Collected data
◆ ◆ ◆ ◆ ◆
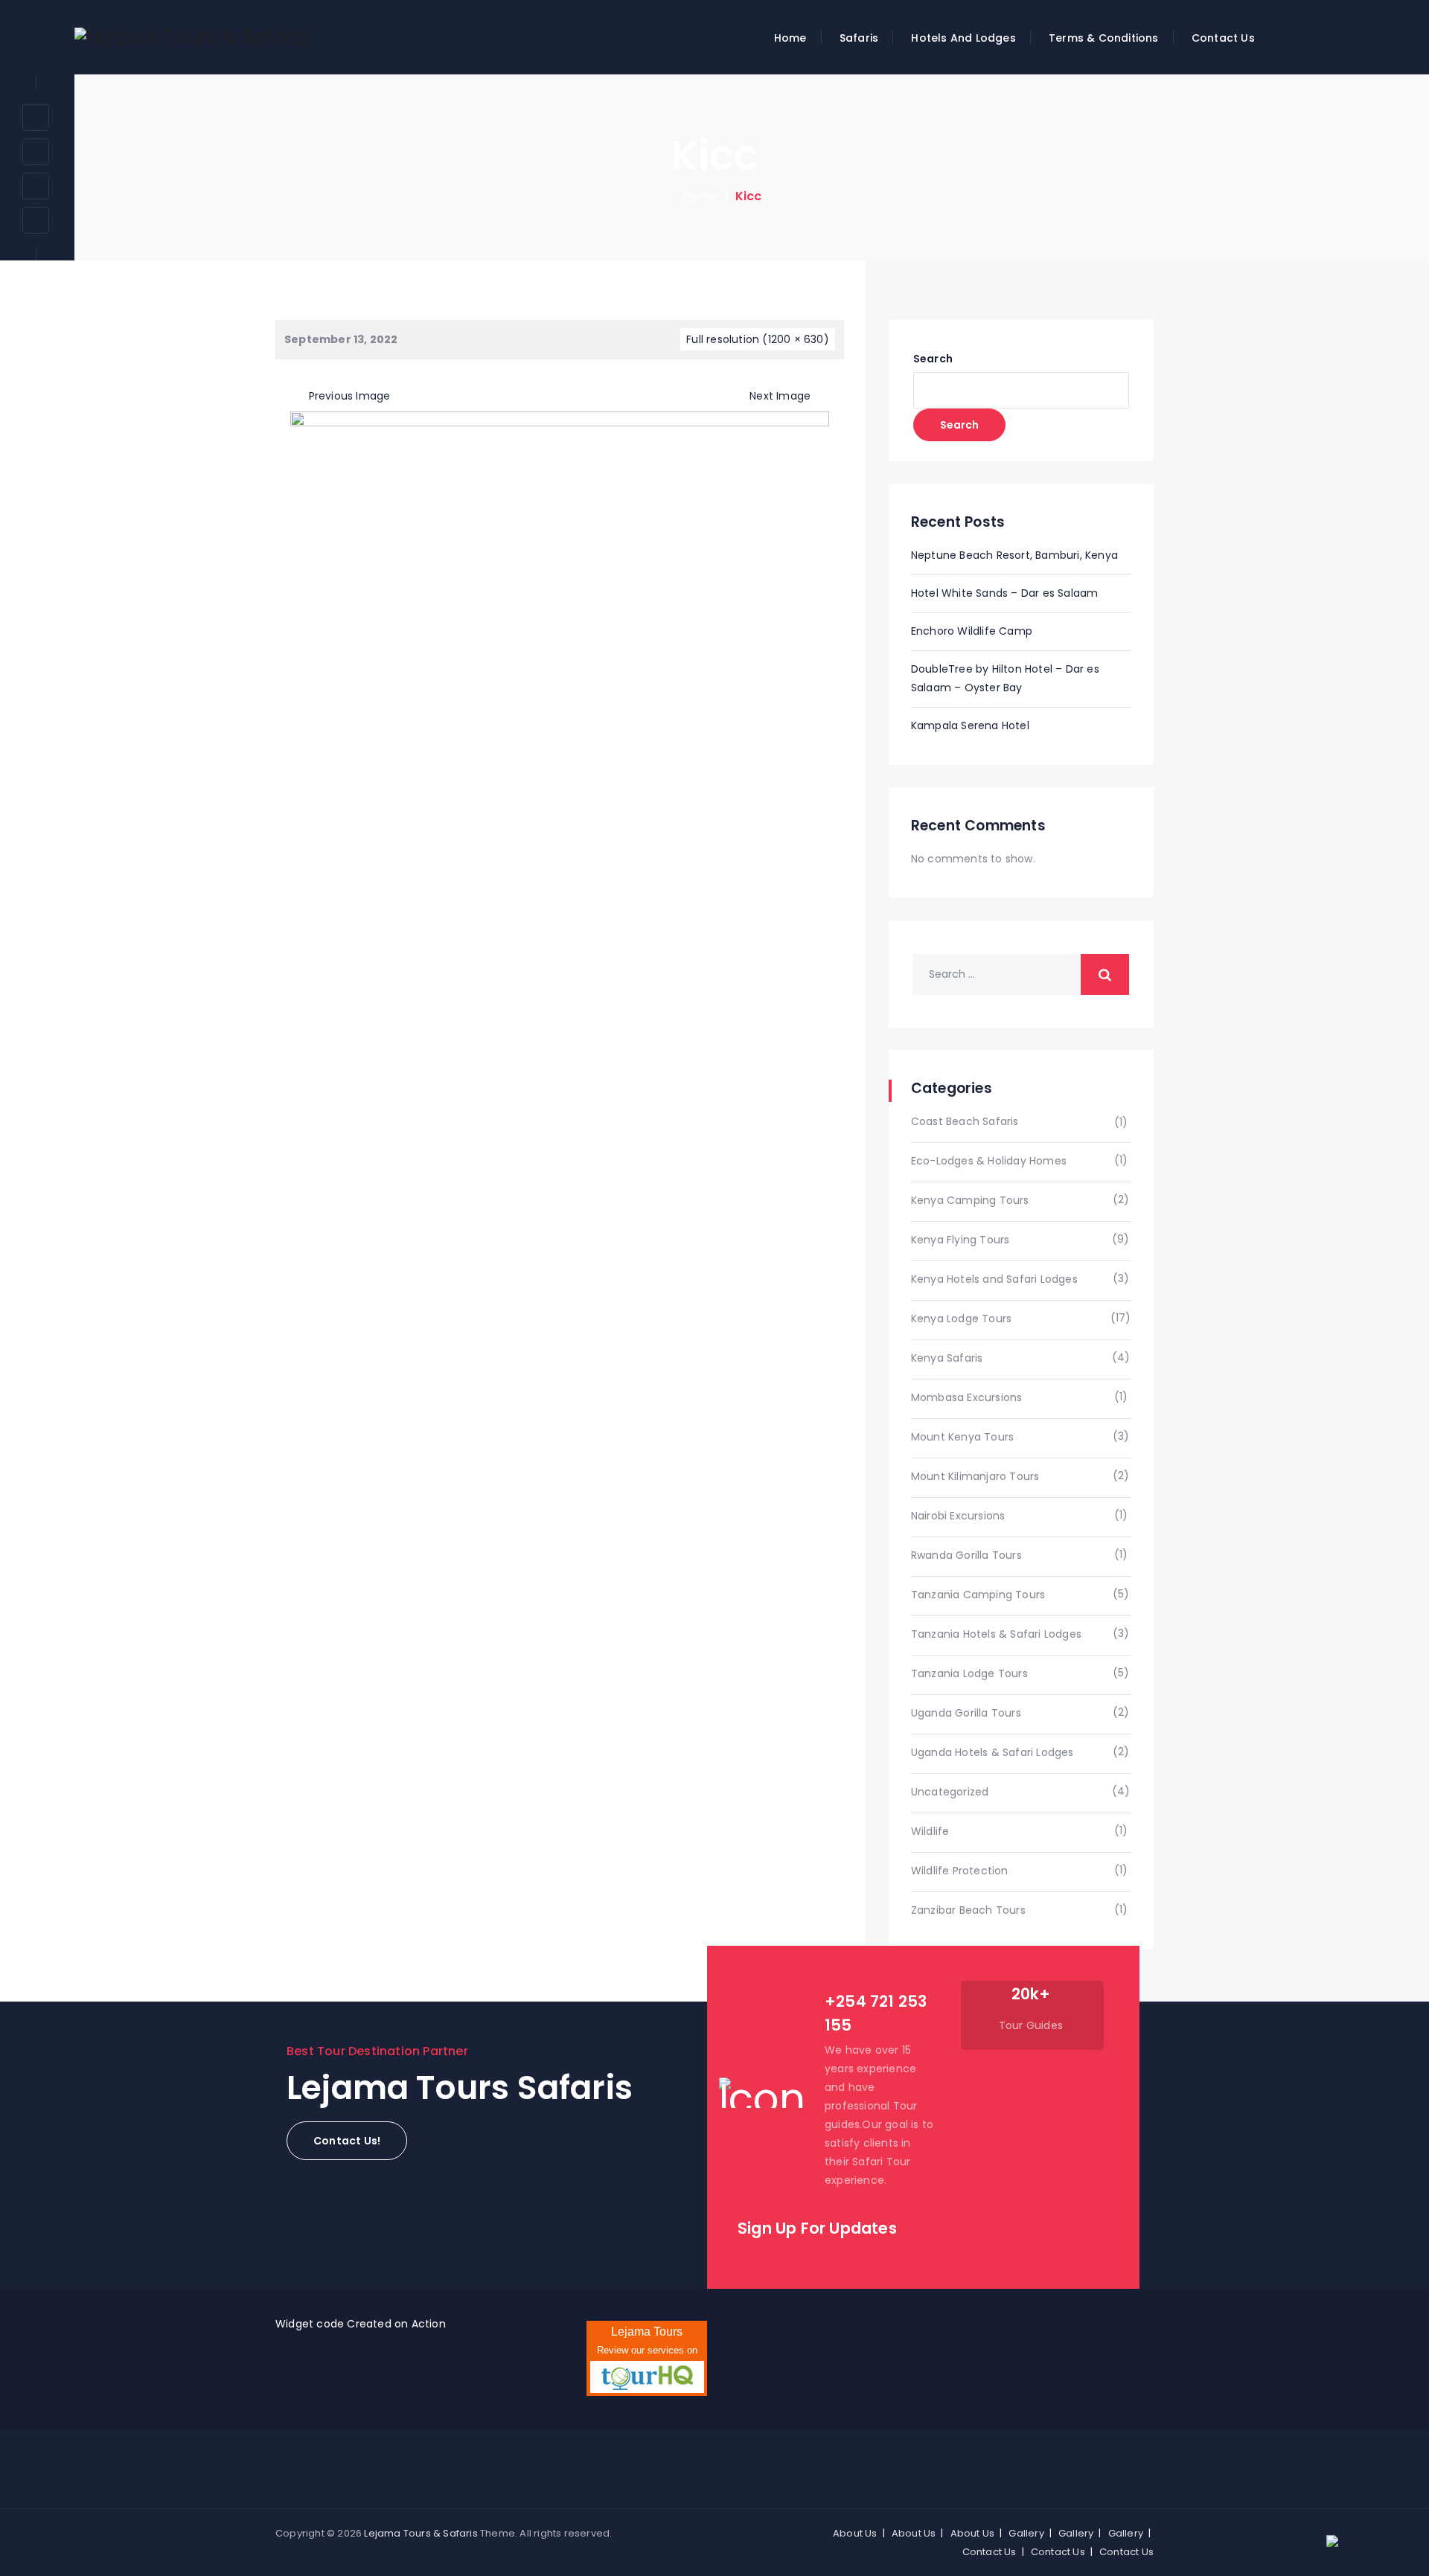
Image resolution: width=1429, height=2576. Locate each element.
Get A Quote (1321, 37)
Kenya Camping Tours (970, 1200)
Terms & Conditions (1104, 38)
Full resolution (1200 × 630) (757, 339)
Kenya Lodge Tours (961, 1318)
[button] (347, 2140)
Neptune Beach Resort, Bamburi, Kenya (1014, 555)
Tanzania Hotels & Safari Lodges (996, 1634)
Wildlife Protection (959, 1870)
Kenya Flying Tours (960, 1239)
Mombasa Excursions (967, 1397)
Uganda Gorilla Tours (966, 1712)
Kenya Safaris (947, 1358)
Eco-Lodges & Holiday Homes (989, 1160)
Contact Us (1223, 38)
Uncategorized (950, 1791)
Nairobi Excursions (958, 1515)
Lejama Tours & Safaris (420, 2533)
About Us (855, 2533)
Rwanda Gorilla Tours (966, 1555)
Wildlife (930, 1831)
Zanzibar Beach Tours (968, 1910)
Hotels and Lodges (963, 38)
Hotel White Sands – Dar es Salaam (1005, 593)
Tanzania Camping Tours (978, 1594)
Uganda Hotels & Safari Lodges (992, 1752)
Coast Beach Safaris (965, 1121)
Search (933, 358)
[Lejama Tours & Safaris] (191, 37)
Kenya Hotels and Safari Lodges (994, 1279)
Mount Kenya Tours (962, 1436)
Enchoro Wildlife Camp (971, 631)
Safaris (859, 38)
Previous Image (349, 395)
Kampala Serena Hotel (970, 725)
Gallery (1025, 2533)
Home (790, 38)
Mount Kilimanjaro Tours (975, 1476)
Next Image (780, 395)
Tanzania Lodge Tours (969, 1673)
◆ ◆ ◆ ◆ ◆
**Aim of the task:**
Scan the records above for the word "Wildlife". Copy each line that has it.

**Answer area:**
Wildlife Protection (959, 1870)
Wildlife (930, 1831)
Enchoro Wildlife Camp (971, 631)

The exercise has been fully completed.